REQUIRED ACTION → All of the entries should be written out again exactly.

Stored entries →
....

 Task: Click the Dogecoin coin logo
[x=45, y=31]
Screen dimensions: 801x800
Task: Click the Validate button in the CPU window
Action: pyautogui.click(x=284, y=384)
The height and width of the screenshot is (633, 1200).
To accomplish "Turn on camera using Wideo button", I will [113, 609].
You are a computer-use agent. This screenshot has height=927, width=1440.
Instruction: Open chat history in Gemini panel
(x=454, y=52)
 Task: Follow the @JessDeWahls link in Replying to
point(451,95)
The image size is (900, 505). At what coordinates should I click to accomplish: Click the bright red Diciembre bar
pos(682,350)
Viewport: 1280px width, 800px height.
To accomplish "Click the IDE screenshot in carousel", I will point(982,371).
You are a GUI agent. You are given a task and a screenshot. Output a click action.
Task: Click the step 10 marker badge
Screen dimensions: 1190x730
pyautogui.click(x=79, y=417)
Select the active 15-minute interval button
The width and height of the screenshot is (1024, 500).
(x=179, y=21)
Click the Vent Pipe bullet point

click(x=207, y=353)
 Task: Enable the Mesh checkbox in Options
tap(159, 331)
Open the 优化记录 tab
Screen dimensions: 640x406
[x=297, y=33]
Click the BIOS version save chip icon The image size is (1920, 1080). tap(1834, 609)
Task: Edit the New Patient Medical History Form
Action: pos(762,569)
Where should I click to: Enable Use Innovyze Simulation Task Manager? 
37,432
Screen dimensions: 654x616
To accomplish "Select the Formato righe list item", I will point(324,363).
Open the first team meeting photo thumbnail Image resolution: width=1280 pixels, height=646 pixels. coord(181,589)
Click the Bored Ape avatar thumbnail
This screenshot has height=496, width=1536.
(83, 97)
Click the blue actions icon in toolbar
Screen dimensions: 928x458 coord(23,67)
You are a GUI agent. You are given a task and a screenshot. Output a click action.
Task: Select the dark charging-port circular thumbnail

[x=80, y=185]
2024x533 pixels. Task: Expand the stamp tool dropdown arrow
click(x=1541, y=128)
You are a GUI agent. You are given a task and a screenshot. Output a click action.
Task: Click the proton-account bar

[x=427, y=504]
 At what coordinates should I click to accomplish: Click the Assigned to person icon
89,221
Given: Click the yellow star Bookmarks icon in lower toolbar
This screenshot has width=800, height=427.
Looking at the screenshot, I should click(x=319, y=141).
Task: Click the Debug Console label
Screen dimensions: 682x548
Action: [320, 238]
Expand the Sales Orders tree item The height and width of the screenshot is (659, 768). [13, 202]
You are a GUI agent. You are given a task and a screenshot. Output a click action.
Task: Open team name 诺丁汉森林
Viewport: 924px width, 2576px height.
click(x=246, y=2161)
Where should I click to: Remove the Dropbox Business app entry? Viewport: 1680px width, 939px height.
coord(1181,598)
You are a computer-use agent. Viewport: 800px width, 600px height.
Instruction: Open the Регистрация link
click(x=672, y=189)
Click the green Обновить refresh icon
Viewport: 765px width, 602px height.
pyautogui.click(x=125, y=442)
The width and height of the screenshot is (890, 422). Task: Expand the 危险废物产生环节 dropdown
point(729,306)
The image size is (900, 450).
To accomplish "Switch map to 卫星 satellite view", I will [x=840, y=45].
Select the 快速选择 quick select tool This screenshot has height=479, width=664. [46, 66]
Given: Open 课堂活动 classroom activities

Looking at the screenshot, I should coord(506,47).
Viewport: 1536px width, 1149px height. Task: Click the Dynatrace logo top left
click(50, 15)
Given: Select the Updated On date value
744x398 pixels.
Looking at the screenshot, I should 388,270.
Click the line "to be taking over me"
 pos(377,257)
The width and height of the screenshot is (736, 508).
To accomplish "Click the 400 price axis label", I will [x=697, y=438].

....

RESULT OF THIS TASK →
 Task: Click the Dogecoin coin logo
[x=45, y=31]
Screen dimensions: 801x800
Task: Click the Validate button in the CPU window
Action: pyautogui.click(x=284, y=384)
The height and width of the screenshot is (633, 1200).
To accomplish "Turn on camera using Wideo button", I will [113, 609].
You are a computer-use agent. This screenshot has height=927, width=1440.
Instruction: Open chat history in Gemini panel
(x=454, y=52)
 Task: Follow the @JessDeWahls link in Replying to
point(451,95)
The image size is (900, 505). At what coordinates should I click to accomplish: Click the bright red Diciembre bar
pos(682,350)
Viewport: 1280px width, 800px height.
To accomplish "Click the IDE screenshot in carousel", I will point(982,371).
You are a GUI agent. You are given a task and a screenshot. Output a click action.
Task: Click the step 10 marker badge
Screen dimensions: 1190x730
pyautogui.click(x=79, y=417)
Select the active 15-minute interval button
The width and height of the screenshot is (1024, 500).
(x=179, y=21)
Click the Vent Pipe bullet point

click(x=207, y=353)
 Task: Enable the Mesh checkbox in Options
tap(159, 331)
Open the 优化记录 tab
Screen dimensions: 640x406
[x=297, y=33]
Click the BIOS version save chip icon The image size is (1920, 1080). tap(1834, 609)
Task: Edit the New Patient Medical History Form
Action: pos(762,569)
Where should I click to: Enable Use Innovyze Simulation Task Manager? 
37,432
Screen dimensions: 654x616
To accomplish "Select the Formato righe list item", I will point(324,363).
Open the first team meeting photo thumbnail Image resolution: width=1280 pixels, height=646 pixels. coord(181,589)
Click the Bored Ape avatar thumbnail
This screenshot has height=496, width=1536.
(83, 97)
Click the blue actions icon in toolbar
Screen dimensions: 928x458 coord(23,67)
You are a GUI agent. You are given a task and a screenshot. Output a click action.
Task: Select the dark charging-port circular thumbnail

[x=80, y=185]
2024x533 pixels. Task: Expand the stamp tool dropdown arrow
click(x=1541, y=128)
You are a GUI agent. You are given a task and a screenshot. Output a click action.
Task: Click the proton-account bar

[x=427, y=504]
 At what coordinates should I click to accomplish: Click the Assigned to person icon
89,221
Given: Click the yellow star Bookmarks icon in lower toolbar
This screenshot has width=800, height=427.
Looking at the screenshot, I should click(x=319, y=141).
Task: Click the Debug Console label
Screen dimensions: 682x548
Action: [320, 238]
Expand the Sales Orders tree item The height and width of the screenshot is (659, 768). [13, 202]
You are a GUI agent. You are given a task and a screenshot. Output a click action.
Task: Open team name 诺丁汉森林
Viewport: 924px width, 2576px height.
click(x=246, y=2161)
Where should I click to: Remove the Dropbox Business app entry? Viewport: 1680px width, 939px height.
coord(1181,598)
You are a computer-use agent. Viewport: 800px width, 600px height.
Instruction: Open the Регистрация link
click(x=672, y=189)
Click the green Обновить refresh icon
Viewport: 765px width, 602px height.
pyautogui.click(x=125, y=442)
The width and height of the screenshot is (890, 422). Task: Expand the 危险废物产生环节 dropdown
point(729,306)
The image size is (900, 450).
To accomplish "Switch map to 卫星 satellite view", I will [x=840, y=45].
Select the 快速选择 quick select tool This screenshot has height=479, width=664. [46, 66]
Given: Open 课堂活动 classroom activities

Looking at the screenshot, I should coord(506,47).
Viewport: 1536px width, 1149px height. Task: Click the Dynatrace logo top left
click(50, 15)
Given: Select the Updated On date value
744x398 pixels.
Looking at the screenshot, I should 388,270.
Click the line "to be taking over me"
 pos(377,257)
The width and height of the screenshot is (736, 508).
To accomplish "Click the 400 price axis label", I will [x=697, y=438].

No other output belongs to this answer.